- _YOUR TASK_
Copy out the entire listing word for word.

- _SOURCE MATERIAL_

- Opening Delimiter -

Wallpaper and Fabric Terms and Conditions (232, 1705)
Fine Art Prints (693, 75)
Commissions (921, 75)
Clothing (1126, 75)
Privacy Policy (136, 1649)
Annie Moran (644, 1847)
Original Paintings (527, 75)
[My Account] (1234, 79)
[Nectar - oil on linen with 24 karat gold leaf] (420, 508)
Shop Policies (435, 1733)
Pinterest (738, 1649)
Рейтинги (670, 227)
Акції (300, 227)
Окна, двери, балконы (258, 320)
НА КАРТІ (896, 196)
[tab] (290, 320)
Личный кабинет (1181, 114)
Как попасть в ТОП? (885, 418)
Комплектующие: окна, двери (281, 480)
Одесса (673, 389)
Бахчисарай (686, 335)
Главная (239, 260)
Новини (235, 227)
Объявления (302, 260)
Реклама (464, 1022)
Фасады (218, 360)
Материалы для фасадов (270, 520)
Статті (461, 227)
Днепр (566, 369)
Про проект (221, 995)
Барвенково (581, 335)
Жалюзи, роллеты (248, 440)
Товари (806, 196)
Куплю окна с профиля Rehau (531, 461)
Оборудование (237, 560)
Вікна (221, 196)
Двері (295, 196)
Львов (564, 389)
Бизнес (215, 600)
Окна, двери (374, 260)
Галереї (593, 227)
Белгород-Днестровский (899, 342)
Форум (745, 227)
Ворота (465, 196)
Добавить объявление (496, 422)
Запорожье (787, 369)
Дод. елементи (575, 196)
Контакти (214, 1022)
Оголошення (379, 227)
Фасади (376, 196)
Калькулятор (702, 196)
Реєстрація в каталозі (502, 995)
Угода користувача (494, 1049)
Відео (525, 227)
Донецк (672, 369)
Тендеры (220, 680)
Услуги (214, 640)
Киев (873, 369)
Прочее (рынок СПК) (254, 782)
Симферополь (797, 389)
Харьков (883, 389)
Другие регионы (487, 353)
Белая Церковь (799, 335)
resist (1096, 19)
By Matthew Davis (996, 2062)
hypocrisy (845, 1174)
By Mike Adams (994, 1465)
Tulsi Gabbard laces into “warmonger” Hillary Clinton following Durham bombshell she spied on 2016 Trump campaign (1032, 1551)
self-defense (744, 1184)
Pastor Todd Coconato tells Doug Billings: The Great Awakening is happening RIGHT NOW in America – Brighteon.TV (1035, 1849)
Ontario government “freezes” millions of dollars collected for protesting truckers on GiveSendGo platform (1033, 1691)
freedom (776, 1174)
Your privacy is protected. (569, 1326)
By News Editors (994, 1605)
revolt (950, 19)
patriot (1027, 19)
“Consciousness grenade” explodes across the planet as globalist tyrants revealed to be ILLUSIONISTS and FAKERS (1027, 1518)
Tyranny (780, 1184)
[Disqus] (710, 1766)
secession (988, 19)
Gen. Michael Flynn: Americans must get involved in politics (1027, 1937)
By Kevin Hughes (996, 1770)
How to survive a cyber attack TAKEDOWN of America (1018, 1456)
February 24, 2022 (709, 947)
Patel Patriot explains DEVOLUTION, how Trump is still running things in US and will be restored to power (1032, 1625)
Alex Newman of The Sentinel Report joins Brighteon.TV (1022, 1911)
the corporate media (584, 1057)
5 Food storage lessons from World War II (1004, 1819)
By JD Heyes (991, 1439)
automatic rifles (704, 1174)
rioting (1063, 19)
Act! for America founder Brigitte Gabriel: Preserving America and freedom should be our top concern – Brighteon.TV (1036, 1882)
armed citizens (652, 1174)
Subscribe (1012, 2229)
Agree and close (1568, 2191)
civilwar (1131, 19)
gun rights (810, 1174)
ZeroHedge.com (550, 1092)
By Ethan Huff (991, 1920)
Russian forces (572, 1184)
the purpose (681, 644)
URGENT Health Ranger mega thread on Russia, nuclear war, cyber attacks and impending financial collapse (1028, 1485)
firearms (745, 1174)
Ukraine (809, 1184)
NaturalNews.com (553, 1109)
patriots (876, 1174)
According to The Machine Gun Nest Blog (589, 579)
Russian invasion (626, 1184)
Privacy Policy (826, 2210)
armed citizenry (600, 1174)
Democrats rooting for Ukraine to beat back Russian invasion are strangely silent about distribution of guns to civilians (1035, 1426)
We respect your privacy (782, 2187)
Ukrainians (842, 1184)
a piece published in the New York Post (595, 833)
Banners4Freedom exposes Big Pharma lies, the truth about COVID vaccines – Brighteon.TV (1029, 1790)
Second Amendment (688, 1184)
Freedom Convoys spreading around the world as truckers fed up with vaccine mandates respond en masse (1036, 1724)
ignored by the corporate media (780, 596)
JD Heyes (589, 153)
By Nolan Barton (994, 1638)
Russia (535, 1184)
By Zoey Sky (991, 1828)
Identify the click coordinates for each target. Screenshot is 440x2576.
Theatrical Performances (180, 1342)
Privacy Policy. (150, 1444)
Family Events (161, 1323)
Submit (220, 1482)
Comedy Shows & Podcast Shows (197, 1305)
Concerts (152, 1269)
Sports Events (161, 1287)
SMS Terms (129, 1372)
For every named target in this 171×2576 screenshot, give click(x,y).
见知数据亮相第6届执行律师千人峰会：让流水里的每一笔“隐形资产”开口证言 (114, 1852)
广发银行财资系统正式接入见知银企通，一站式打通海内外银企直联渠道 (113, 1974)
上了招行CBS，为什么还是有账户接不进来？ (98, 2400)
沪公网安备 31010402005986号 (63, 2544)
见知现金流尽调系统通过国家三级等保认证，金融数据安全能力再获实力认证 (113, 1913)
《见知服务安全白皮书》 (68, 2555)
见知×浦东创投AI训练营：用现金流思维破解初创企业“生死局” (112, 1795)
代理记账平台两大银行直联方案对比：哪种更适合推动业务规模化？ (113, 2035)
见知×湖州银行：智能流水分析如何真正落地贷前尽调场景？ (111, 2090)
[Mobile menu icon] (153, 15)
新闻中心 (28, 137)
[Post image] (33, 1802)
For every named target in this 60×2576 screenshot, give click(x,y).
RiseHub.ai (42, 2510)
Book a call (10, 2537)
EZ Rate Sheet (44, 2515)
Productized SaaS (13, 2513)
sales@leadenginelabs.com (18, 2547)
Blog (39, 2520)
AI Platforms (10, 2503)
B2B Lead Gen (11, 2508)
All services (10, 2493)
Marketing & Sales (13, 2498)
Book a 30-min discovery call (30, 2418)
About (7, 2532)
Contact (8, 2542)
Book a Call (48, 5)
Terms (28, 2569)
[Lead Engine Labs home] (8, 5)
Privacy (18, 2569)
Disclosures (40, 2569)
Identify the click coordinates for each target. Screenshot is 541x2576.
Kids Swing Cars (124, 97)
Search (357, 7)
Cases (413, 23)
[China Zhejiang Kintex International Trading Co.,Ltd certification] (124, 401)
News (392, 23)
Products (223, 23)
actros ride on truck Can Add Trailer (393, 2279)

- Closing Delimiter -

- _RESPONSE_
Wallpaper and Fabric Terms and Conditions (232, 1705)
Fine Art Prints (693, 75)
Commissions (921, 75)
Clothing (1126, 75)
Privacy Policy (136, 1649)
Annie Moran (644, 1847)
Original Paintings (527, 75)
[My Account] (1234, 79)
[Nectar - oil on linen with 24 karat gold leaf] (420, 508)
Shop Policies (435, 1733)
Pinterest (738, 1649)
Рейтинги (670, 227)
Акції (300, 227)
Окна, двери, балконы (258, 320)
НА КАРТІ (896, 196)
[tab] (290, 320)
Личный кабинет (1181, 114)
Как попасть в ТОП? (885, 418)
Комплектующие: окна, двери (281, 480)
Одесса (673, 389)
Бахчисарай (686, 335)
Главная (239, 260)
Новини (235, 227)
Объявления (302, 260)
Реклама (464, 1022)
Фасады (218, 360)
Материалы для фасадов (270, 520)
Статті (461, 227)
Днепр (566, 369)
Про проект (221, 995)
Барвенково (581, 335)
Жалюзи, роллеты (248, 440)
Товари (806, 196)
Куплю окна с профиля Rehau (531, 461)
Оборудование (237, 560)
Вікна (221, 196)
Двері (295, 196)
Львов (564, 389)
Бизнес (215, 600)
Окна, двери (374, 260)
Галереї (593, 227)
Белгород-Днестровский (899, 342)
Форум (745, 227)
Ворота (465, 196)
Добавить объявление (496, 422)
Запорожье (787, 369)
Дод. елементи (575, 196)
Контакти (214, 1022)
Оголошення (379, 227)
Фасади (376, 196)
Калькулятор (702, 196)
Реєстрація в каталозі (502, 995)
Угода користувача (494, 1049)
Відео (525, 227)
Донецк (672, 369)
Тендеры (220, 680)
Услуги (214, 640)
Киев (873, 369)
Прочее (рынок СПК) (254, 782)
Симферополь (797, 389)
Харьков (883, 389)
Другие регионы (487, 353)
Белая Церковь (799, 335)
resist (1096, 19)
By Matthew Davis (996, 2062)
hypocrisy (845, 1174)
By Mike Adams (994, 1465)
Tulsi Gabbard laces into “warmonger” Hillary Clinton following Durham bombshell she spied on 2016 Trump campaign (1032, 1551)
self-defense (744, 1184)
Pastor Todd Coconato tells Doug Billings: The Great Awakening is happening RIGHT NOW in America – Brighteon.TV (1035, 1849)
Ontario government “freezes” millions of dollars collected for protesting truckers on GiveSendGo platform (1033, 1691)
freedom (776, 1174)
Your privacy is protected. (569, 1326)
By News Editors (994, 1605)
revolt (950, 19)
patriot (1027, 19)
“Consciousness grenade” explodes across the planet as globalist tyrants revealed to be ILLUSIONISTS and FAKERS (1027, 1518)
Tyranny (780, 1184)
[Disqus] (710, 1766)
secession (988, 19)
Gen. Michael Flynn: Americans must get involved in politics (1027, 1937)
By Kevin Hughes (996, 1770)
How to survive a cyber attack TAKEDOWN of America (1018, 1456)
February 24, 2022 (709, 947)
Patel Patriot explains DEVOLUTION, how Trump is still running things in US and will be restored to power (1032, 1625)
Alex Newman of The Sentinel Report joins Brighteon.TV (1022, 1911)
the corporate media (584, 1057)
5 Food storage lessons from World War II (1004, 1819)
By JD Heyes (991, 1439)
automatic rifles (704, 1174)
rioting (1063, 19)
Act! for America founder Brigitte Gabriel: Preserving America and freedom should be our top concern – Brighteon.TV (1036, 1882)
armed citizens (652, 1174)
Subscribe (1012, 2229)
Agree and close (1568, 2191)
civilwar (1131, 19)
gun rights (810, 1174)
ZeroHedge.com (550, 1092)
By Ethan Huff (991, 1920)
Russian forces (572, 1184)
the purpose (681, 644)
URGENT Health Ranger mega thread on Russia, nuclear war, cyber attacks and impending financial collapse (1028, 1485)
firearms (745, 1174)
Ukraine (809, 1184)
NaturalNews.com (553, 1109)
patriots (876, 1174)
According to The Machine Gun Nest Blog (589, 579)
Russian invasion (626, 1184)
Privacy Policy (826, 2210)
armed citizenry (600, 1174)
Democrats rooting for Ukraine to beat back Russian invasion are strangely silent about distribution of guns to civilians (1035, 1426)
We respect your privacy (782, 2187)
Ukrainians (842, 1184)
a piece published in the New York Post (595, 833)
Banners4Freedom exposes Big Pharma lies, the truth about COVID vaccines – Brighteon.TV (1029, 1790)
Second Amendment (688, 1184)
Freedom Convoys spreading around the world as truckers fed up with vaccine mandates respond en masse (1036, 1724)
ignored by the corporate media (780, 596)
JD Heyes (589, 153)
By Nolan Barton (994, 1638)
Russia (535, 1184)
By Zoey Sky (991, 1828)
Identify the click coordinates for each target. Screenshot is 440x2576.
Theatrical Performances (180, 1342)
Privacy Policy. (150, 1444)
Family Events (161, 1323)
Submit (220, 1482)
Comedy Shows & Podcast Shows (197, 1305)
Concerts (152, 1269)
Sports Events (161, 1287)
SMS Terms (129, 1372)
For every named target in this 171×2576 screenshot, give click(x,y).
见知数据亮相第6届执行律师千人峰会：让流水里的每一笔“隐形资产”开口证言 (114, 1852)
广发银行财资系统正式接入见知银企通，一站式打通海内外银企直联渠道 (113, 1974)
上了招行CBS，为什么还是有账户接不进来？ (98, 2400)
沪公网安备 31010402005986号 (63, 2544)
见知现金流尽调系统通过国家三级等保认证，金融数据安全能力再获实力认证 (113, 1913)
《见知服务安全白皮书》 (68, 2555)
见知×浦东创投AI训练营：用现金流思维破解初创企业“生死局” (112, 1795)
代理记账平台两大银行直联方案对比：哪种更适合推动业务规模化？ (113, 2035)
见知×湖州银行：智能流水分析如何真正落地贷前尽调场景？ (111, 2090)
[Mobile menu icon] (153, 15)
新闻中心 (28, 137)
[Post image] (33, 1802)
For every named target in this 60×2576 screenshot, give click(x,y).
RiseHub.ai (42, 2510)
Book a call (10, 2537)
EZ Rate Sheet (44, 2515)
Productized SaaS (13, 2513)
sales@leadenginelabs.com (18, 2547)
Blog (39, 2520)
AI Platforms (10, 2503)
B2B Lead Gen (11, 2508)
All services (10, 2493)
Marketing & Sales (13, 2498)
Book a 30-min discovery call (30, 2418)
About (7, 2532)
Contact (8, 2542)
Book a Call (48, 5)
Terms (28, 2569)
[Lead Engine Labs home] (8, 5)
Privacy (18, 2569)
Disclosures (40, 2569)
Identify the click coordinates for each target. Screenshot is 541x2576.
Kids Swing Cars (124, 97)
Search (357, 7)
Cases (413, 23)
[China Zhejiang Kintex International Trading Co.,Ltd certification] (124, 401)
News (392, 23)
Products (223, 23)
actros ride on truck Can Add Trailer (393, 2279)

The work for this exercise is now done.